What the exercise asks:
Pick every line out of the entries below that holds the string "computer", and report them.

Entries shown:

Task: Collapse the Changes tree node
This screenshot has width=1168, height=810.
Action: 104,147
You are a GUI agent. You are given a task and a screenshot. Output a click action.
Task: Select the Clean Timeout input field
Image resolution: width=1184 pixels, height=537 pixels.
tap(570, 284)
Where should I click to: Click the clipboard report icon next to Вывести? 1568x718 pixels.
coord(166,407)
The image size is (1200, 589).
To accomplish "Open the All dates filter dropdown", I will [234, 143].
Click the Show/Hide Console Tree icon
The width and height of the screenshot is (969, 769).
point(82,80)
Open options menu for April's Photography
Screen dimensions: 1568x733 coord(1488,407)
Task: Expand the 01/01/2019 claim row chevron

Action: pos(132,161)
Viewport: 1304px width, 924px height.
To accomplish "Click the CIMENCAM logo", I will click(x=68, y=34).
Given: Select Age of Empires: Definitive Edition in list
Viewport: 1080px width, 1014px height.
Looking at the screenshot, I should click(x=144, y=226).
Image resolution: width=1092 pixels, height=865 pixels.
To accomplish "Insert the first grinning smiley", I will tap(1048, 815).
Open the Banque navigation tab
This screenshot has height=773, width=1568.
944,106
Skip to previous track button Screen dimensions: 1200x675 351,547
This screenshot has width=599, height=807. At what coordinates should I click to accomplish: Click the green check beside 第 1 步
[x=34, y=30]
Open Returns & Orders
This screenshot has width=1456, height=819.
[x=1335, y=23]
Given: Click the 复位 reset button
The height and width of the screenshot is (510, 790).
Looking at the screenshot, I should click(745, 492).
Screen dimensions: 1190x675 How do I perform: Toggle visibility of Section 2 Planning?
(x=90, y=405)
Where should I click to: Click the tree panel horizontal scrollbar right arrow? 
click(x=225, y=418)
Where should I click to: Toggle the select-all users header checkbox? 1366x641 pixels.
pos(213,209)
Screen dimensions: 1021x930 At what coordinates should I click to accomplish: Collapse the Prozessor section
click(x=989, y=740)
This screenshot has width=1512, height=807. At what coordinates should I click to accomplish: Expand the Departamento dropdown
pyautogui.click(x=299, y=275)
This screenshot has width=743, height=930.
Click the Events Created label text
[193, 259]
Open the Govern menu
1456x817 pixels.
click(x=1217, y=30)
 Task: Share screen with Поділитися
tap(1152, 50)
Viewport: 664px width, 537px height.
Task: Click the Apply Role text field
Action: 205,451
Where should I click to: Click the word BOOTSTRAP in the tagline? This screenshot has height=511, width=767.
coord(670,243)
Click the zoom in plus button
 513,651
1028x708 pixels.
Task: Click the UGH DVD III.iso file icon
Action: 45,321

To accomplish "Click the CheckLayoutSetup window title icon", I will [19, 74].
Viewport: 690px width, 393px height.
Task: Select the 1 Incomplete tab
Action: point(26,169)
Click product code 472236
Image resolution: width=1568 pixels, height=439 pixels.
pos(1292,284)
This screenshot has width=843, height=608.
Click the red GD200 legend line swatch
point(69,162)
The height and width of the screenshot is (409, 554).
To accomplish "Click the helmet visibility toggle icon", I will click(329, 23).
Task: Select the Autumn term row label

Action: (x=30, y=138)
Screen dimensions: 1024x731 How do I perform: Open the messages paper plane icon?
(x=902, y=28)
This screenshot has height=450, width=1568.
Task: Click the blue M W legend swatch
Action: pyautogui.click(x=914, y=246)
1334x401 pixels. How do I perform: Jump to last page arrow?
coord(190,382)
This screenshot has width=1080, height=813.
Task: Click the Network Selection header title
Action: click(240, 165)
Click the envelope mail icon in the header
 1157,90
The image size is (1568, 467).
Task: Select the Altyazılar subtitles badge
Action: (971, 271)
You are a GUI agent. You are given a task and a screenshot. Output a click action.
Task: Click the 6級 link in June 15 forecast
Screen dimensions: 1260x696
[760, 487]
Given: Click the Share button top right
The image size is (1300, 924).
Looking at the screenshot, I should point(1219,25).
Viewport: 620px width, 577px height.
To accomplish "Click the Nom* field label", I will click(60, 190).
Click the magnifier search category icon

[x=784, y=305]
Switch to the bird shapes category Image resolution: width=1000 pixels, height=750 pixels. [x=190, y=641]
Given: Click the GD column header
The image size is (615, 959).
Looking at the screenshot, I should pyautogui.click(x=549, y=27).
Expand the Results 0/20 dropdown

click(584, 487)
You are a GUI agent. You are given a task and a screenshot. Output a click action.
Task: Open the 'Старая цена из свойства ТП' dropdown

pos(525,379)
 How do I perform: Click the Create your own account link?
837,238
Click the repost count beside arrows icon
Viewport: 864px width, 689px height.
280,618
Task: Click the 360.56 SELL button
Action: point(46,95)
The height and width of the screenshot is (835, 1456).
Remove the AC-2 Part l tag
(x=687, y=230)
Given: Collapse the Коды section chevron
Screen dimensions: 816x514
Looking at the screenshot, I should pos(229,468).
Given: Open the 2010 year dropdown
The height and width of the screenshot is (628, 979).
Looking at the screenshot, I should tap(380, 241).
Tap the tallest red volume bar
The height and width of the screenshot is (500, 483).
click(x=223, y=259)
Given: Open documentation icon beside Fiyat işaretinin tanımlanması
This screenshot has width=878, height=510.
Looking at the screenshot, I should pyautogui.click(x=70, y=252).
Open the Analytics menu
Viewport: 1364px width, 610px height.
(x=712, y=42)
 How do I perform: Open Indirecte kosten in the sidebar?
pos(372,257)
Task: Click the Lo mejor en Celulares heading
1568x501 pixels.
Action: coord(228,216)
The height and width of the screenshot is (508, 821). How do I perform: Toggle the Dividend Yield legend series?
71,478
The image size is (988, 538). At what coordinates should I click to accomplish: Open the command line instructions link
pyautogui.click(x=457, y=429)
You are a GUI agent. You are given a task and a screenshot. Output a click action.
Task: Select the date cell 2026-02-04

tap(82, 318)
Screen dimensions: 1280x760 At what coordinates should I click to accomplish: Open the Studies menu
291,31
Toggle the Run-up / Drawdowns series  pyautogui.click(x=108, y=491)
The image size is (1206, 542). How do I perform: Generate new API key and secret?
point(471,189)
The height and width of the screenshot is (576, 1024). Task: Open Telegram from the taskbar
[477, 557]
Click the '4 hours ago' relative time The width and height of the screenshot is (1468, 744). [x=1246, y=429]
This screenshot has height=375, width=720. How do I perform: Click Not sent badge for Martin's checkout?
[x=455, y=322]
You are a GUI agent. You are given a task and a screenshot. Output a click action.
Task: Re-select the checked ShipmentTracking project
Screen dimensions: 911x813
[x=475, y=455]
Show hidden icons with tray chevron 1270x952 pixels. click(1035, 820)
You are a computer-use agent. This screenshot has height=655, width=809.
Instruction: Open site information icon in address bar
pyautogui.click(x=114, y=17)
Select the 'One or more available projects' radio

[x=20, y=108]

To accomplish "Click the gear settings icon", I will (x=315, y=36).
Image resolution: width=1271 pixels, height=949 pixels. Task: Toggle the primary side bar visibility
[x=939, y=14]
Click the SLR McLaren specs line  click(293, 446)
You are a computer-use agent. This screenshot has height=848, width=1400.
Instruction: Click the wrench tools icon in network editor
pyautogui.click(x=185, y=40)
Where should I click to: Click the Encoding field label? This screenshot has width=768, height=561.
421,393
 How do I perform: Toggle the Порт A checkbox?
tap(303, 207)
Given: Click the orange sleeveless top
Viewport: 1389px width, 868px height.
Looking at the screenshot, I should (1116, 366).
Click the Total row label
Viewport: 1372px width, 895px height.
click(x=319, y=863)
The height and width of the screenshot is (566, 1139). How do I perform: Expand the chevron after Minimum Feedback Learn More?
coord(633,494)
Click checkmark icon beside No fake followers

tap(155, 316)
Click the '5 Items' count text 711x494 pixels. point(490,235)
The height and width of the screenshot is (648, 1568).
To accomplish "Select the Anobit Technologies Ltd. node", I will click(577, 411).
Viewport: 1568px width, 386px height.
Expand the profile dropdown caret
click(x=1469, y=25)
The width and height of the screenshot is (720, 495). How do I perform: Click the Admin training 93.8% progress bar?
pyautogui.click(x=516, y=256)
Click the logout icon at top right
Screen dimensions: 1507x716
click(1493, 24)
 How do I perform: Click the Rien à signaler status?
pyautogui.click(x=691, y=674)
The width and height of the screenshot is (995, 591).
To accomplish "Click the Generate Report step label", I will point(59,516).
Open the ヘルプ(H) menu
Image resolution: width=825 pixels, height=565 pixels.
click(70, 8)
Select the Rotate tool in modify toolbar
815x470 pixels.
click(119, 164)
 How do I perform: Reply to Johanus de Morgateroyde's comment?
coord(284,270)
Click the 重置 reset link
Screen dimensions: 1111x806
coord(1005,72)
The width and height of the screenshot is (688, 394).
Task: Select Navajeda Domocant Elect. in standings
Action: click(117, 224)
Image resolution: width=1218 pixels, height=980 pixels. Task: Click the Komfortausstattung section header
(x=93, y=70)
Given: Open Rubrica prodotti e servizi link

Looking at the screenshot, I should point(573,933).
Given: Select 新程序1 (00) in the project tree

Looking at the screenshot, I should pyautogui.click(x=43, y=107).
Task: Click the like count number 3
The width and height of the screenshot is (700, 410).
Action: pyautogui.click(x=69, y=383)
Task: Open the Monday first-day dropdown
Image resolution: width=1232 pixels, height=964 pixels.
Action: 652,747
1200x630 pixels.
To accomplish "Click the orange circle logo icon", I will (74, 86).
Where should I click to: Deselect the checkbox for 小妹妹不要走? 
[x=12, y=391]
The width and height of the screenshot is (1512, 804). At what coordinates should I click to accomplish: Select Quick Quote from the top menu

Reply:
You are a computer-use agent. This screenshot has height=655, width=809.
You are a computer-use agent. This screenshot has height=848, width=1400.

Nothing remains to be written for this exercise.